Recent economics in computer architecture, specifically the end of power-density-performance scaling trends and the inefficiencies in modern processors, has motivated more companies to develop custom hardware. Custom hardware improve important metrics that impact revenue: latency, performance, and power. This has led to the widespread deployment of Field Programmable Gate Arrays (FPGAs) in datacenters, automobiles, communications equipment, and more.
However, hardware development is tedious, time consuming, and costly. There are many challenges: languages are domain specific, few reusable libraries exist, and hardware compilation is slow. In addition, development tools are expensive with a high-degree of vendor lock-in and domain-specific knowledge. These obstacles have limited hardware development to companies that can afford the associated costs and a few knowledgeable hardware engineers.

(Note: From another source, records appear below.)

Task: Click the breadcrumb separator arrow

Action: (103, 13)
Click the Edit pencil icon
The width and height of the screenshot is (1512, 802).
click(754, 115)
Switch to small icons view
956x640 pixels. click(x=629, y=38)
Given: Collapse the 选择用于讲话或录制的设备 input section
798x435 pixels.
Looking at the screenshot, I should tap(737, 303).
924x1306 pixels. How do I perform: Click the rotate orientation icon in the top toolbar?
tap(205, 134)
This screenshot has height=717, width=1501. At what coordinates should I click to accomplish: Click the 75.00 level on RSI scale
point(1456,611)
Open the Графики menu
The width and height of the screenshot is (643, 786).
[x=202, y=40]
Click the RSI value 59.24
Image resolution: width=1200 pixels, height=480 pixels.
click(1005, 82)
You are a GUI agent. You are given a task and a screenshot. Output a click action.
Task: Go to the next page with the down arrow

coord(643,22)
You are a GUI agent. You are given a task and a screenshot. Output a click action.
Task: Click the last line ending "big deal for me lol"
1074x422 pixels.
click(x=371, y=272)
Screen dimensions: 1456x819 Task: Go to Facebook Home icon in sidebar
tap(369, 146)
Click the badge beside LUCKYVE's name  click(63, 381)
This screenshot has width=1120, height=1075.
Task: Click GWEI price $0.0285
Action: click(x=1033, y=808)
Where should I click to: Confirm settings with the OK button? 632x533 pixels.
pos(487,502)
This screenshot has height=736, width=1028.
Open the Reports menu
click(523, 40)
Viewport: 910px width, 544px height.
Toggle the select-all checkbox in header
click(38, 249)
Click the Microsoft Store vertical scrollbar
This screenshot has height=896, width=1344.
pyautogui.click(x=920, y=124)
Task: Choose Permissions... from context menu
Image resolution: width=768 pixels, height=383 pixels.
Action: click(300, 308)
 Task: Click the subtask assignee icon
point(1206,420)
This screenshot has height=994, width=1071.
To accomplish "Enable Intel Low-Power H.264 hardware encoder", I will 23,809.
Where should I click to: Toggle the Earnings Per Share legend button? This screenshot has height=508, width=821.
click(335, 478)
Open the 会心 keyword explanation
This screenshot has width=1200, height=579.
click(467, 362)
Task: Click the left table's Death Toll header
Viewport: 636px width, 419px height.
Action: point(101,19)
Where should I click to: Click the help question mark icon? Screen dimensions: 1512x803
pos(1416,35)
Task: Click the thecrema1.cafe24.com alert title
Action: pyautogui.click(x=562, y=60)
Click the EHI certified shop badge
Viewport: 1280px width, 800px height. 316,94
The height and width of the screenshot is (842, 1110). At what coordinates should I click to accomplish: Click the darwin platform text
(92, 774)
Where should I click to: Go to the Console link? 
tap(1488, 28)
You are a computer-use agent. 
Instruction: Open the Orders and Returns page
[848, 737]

Applications for hardware pipelines exist at all scales. Machine learning, computer vision, and text processing are common targets for custom hardware and are pervasive in modern applications. While the details differ between specific applications the computations to well known patterns. These patterns provide a means for abstracting hardware development and increase the accesibility of hardware development for non-hardware engineers.
This thesis presents work on increasing the accessibility of hardware development to non-hardware engineers through the use of common parallel patterns. By abstracting recurring patterns in hardware development we can create languages and architectures with performance comparable to custom hardware circuits, and reduce the cost of hardware development.